━━━ Data lines ━━━

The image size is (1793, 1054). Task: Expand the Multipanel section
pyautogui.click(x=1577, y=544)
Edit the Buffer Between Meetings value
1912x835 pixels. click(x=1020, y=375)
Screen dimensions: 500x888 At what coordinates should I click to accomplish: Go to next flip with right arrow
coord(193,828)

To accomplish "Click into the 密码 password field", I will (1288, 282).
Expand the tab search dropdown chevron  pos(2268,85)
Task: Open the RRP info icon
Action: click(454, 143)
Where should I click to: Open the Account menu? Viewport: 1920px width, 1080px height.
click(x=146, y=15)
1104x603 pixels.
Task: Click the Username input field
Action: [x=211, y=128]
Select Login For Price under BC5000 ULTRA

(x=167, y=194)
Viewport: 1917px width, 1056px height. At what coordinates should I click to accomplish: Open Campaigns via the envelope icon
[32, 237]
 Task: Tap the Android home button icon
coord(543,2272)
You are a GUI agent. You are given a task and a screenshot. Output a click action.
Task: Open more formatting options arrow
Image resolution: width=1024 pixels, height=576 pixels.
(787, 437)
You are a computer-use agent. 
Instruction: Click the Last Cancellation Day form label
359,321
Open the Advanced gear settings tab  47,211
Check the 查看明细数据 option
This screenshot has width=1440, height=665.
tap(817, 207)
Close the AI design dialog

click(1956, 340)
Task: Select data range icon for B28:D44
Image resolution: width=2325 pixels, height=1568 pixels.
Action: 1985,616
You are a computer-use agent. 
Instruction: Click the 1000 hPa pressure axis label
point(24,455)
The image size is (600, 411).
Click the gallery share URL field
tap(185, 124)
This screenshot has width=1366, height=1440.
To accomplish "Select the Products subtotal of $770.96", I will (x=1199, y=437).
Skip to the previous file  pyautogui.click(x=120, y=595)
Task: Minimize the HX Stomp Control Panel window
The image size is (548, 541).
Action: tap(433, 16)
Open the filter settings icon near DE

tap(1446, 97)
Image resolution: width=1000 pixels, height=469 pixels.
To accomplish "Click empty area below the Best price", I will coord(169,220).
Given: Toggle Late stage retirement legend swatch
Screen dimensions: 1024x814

━━━

Transcribe the rows above exactly as they appear, line for line, covering all of them.

The image size is (1793, 1054). Task: Expand the Multipanel section
pyautogui.click(x=1577, y=544)
Edit the Buffer Between Meetings value
1912x835 pixels. click(x=1020, y=375)
Screen dimensions: 500x888 At what coordinates should I click to accomplish: Go to next flip with right arrow
coord(193,828)

To accomplish "Click into the 密码 password field", I will (1288, 282).
Expand the tab search dropdown chevron  pos(2268,85)
Task: Open the RRP info icon
Action: click(454, 143)
Where should I click to: Open the Account menu? Viewport: 1920px width, 1080px height.
click(x=146, y=15)
1104x603 pixels.
Task: Click the Username input field
Action: [x=211, y=128]
Select Login For Price under BC5000 ULTRA

(x=167, y=194)
Viewport: 1917px width, 1056px height. At what coordinates should I click to accomplish: Open Campaigns via the envelope icon
[32, 237]
 Task: Tap the Android home button icon
coord(543,2272)
You are a GUI agent. You are given a task and a screenshot. Output a click action.
Task: Open more formatting options arrow
Image resolution: width=1024 pixels, height=576 pixels.
(787, 437)
You are a computer-use agent. 
Instruction: Click the Last Cancellation Day form label
359,321
Open the Advanced gear settings tab  47,211
Check the 查看明细数据 option
This screenshot has width=1440, height=665.
tap(817, 207)
Close the AI design dialog

click(1956, 340)
Task: Select data range icon for B28:D44
Image resolution: width=2325 pixels, height=1568 pixels.
Action: 1985,616
You are a computer-use agent. 
Instruction: Click the 1000 hPa pressure axis label
point(24,455)
The image size is (600, 411).
Click the gallery share URL field
tap(185, 124)
This screenshot has width=1366, height=1440.
To accomplish "Select the Products subtotal of $770.96", I will (x=1199, y=437).
Skip to the previous file  pyautogui.click(x=120, y=595)
Task: Minimize the HX Stomp Control Panel window
The image size is (548, 541).
Action: tap(433, 16)
Open the filter settings icon near DE

tap(1446, 97)
Image resolution: width=1000 pixels, height=469 pixels.
To accomplish "Click empty area below the Best price", I will coord(169,220).
Given: Toggle Late stage retirement legend swatch
Screen dimensions: 1024x814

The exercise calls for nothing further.